Task to complete:
Where a line contains the word "beside", copy that line from the records below.

##########

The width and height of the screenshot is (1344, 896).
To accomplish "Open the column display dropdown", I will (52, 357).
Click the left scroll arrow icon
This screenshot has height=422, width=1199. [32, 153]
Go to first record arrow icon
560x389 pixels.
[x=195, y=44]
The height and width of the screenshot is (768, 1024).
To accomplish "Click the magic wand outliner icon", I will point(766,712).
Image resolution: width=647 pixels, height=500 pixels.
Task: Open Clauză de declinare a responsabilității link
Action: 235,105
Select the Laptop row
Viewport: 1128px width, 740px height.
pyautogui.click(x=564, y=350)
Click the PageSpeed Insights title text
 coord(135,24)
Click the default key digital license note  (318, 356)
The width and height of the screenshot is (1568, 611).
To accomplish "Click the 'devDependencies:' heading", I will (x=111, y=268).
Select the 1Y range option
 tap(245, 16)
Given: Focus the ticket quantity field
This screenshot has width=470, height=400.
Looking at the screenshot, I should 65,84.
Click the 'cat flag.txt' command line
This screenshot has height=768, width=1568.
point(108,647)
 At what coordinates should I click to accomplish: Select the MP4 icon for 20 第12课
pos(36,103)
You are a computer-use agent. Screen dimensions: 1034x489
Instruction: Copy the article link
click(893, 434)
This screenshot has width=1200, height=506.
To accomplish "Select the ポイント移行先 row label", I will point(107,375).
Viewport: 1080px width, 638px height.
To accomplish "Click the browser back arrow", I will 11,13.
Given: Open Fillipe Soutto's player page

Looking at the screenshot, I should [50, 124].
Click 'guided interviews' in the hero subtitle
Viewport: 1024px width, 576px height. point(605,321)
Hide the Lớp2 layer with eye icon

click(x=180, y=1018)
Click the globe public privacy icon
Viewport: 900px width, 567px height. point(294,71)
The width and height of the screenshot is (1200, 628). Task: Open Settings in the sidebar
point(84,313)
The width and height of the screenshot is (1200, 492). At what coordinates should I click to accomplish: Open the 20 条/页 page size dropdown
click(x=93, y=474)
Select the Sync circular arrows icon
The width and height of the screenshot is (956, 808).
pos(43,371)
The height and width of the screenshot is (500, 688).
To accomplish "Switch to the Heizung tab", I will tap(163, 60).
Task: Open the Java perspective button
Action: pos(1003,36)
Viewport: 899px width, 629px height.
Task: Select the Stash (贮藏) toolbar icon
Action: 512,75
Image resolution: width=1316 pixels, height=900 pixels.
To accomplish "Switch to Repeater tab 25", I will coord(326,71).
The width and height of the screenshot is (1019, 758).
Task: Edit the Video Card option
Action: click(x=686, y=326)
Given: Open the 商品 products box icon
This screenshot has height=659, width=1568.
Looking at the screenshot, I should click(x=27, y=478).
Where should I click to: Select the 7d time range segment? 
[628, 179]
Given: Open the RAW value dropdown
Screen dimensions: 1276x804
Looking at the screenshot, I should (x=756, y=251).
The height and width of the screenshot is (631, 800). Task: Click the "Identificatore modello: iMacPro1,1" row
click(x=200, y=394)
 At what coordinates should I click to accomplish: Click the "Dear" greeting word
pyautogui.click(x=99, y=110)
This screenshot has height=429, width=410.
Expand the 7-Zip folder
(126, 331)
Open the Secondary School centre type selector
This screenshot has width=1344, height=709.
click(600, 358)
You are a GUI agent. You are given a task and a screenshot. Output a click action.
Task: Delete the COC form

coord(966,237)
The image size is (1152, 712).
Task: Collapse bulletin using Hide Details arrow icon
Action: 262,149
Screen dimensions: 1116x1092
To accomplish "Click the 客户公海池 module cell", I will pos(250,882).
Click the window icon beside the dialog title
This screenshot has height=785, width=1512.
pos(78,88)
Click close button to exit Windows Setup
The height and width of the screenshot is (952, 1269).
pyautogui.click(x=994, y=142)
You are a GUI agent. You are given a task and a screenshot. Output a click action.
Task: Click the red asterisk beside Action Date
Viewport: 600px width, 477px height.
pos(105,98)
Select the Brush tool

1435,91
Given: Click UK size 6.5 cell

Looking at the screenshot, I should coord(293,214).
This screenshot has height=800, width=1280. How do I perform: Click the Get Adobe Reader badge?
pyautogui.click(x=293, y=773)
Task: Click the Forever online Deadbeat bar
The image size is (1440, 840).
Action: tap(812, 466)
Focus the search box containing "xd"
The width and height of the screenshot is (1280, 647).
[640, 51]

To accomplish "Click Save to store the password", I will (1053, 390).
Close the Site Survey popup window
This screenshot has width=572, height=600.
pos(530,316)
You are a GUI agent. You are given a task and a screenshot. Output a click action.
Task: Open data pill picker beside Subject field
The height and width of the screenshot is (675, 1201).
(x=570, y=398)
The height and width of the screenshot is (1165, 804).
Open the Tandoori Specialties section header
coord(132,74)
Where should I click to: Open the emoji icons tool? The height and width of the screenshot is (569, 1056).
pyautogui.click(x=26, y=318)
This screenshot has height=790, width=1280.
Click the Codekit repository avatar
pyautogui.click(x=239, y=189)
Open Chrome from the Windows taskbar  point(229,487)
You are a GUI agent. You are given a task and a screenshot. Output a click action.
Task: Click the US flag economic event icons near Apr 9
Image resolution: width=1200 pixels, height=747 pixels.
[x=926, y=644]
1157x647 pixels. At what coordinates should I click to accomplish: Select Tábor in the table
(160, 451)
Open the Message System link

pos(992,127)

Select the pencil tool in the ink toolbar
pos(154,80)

##########

Exercise solution:
Click the window icon beside the dialog title
Task: Click the red asterisk beside Action Date
Task: Open data pill picker beside Subject field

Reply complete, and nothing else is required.